Una fábrica de ADN en una gota de agua
El marcador genético empleado para el sexado molecular se denomina CHD (una forma más sencilla de llamar al gen de la proteína cromohelicasa de unión al ADN) y, como cabría esperar, se encuentra en los cromosomas sexuales Z y W. Su función es similar en ambos cromosomas, pero el segmento de ADN que encontramos en cada cromosoma difiere en su tamaño: he aquí la diferencia que necesitamos para identificar a machos y hembras a nivel molecular. Las hembras tendrán un fragmento “grande” y otro “pequeño” pertenecientes a los cromosomas Z y W (respectivamente), mientras que los machos tendrán tan sólo copias del fragmento “grande” localizado en las dos copias del cromosoma Z del que son portadores.

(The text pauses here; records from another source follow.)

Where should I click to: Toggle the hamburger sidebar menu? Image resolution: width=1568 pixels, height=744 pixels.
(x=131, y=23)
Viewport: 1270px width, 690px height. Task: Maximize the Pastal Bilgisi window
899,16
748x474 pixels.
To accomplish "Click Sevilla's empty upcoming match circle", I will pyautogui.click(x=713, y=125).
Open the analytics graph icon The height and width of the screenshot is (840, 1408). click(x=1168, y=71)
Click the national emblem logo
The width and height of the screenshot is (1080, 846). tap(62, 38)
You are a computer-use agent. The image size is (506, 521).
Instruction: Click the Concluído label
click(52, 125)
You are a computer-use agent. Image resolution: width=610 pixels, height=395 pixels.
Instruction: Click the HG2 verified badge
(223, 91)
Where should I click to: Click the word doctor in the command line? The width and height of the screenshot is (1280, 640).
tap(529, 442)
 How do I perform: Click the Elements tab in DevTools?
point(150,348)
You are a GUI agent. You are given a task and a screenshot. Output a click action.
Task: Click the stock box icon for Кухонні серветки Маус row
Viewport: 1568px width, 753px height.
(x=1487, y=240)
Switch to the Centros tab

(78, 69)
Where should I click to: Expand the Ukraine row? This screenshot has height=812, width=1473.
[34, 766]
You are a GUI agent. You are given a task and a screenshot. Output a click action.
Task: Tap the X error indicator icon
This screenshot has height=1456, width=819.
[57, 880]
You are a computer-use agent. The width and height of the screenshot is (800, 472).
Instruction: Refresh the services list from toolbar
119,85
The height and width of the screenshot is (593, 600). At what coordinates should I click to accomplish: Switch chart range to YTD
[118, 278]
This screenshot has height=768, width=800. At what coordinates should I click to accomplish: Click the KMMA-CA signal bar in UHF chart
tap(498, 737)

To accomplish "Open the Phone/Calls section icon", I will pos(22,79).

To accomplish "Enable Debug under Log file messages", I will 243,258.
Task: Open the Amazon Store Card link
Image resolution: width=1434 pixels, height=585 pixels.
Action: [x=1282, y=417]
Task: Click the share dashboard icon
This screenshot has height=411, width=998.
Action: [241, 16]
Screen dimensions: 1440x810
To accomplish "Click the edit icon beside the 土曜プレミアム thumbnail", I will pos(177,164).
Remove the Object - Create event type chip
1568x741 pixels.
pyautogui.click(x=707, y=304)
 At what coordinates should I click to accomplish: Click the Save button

Considerando que cada célula contiene unos dos metros de ADN, que el fragmento de CHD no llegaría al micrómetro (una milésima parte de un milímetro) y que cada muestra analizada contiene miles de células ¿cómo logramos distinguir entre tamaños “grandes” y “pequeños” de las copias de CHD? Encontrar una aguja en un pajar parece una ardua tarea, pero encontrarla si tenemos millones de agujas en el mismo pajar parece facilitar el reto. Algo similar se hace en el laboratorio de biología molecular y en un volumen inferior al de una gota de agua: fabricamos millones de copias idénticas a las de los fragmentos de CHD que hay en el ADN que extraemos de las muestras recibidas. El bioquímico estadounidense Kary B. Mullis pensó en cómo hacerlo y su hallazgo (acuñado como Reacción en Cadena de la Polimerasa o PCR por su acrónimo en inglés) le sirvió para recibir el premio Nobel de Química en 1993. Las PCRs se basan en ciclos de temperatura (calentamiento y enfriamiento a temperaturas y tiempo controlados) y se realizan en unos aparatos que, haciendo honor a su función, se denominan termocicladores.
Estas “thermomixes” del ADN generan millones de copias de fragmentos del marcador CHD. Una vez terminada la PCR, hemos de poder determinar si en esa “gota de agua” hay fragmentos “grandes” o “pequeños” del marcador CHD y, de esta forma, determinar el sexo de cualquier especie. Para ello colocamos los productos de PCR en un medio sólido derivado del agar (la misma sustancia con la que se fabrican las gominolas) y sometemos las moléculas de ADN a un campo eléctrico. A esta técnica la denominamos electroforesis y gracias a ella se logran separar las moléculas de ADN “grandes” y “pequeñas” en función de su tamaño (el cual está en última instancia directamente relacionado con la carga eléctrica de las moléculas). Como resultado, los machos presentan únicamente una banda de ADN en el gel de agarosa (fragmentos “grandes” de CHD, todos del mismo tamaño) y las hembras presentarán dos bandas (fragmentos “grandes” y “pequeños” de CHD).
Por tanto, cada vez que reciba un informe de sexado molecular piense que el trabajo de dos premios Nobel y un equipo de profesionales y expertos en biología molecular, se culmina con poner el ADN de su pájaro en una bandeja de gominola.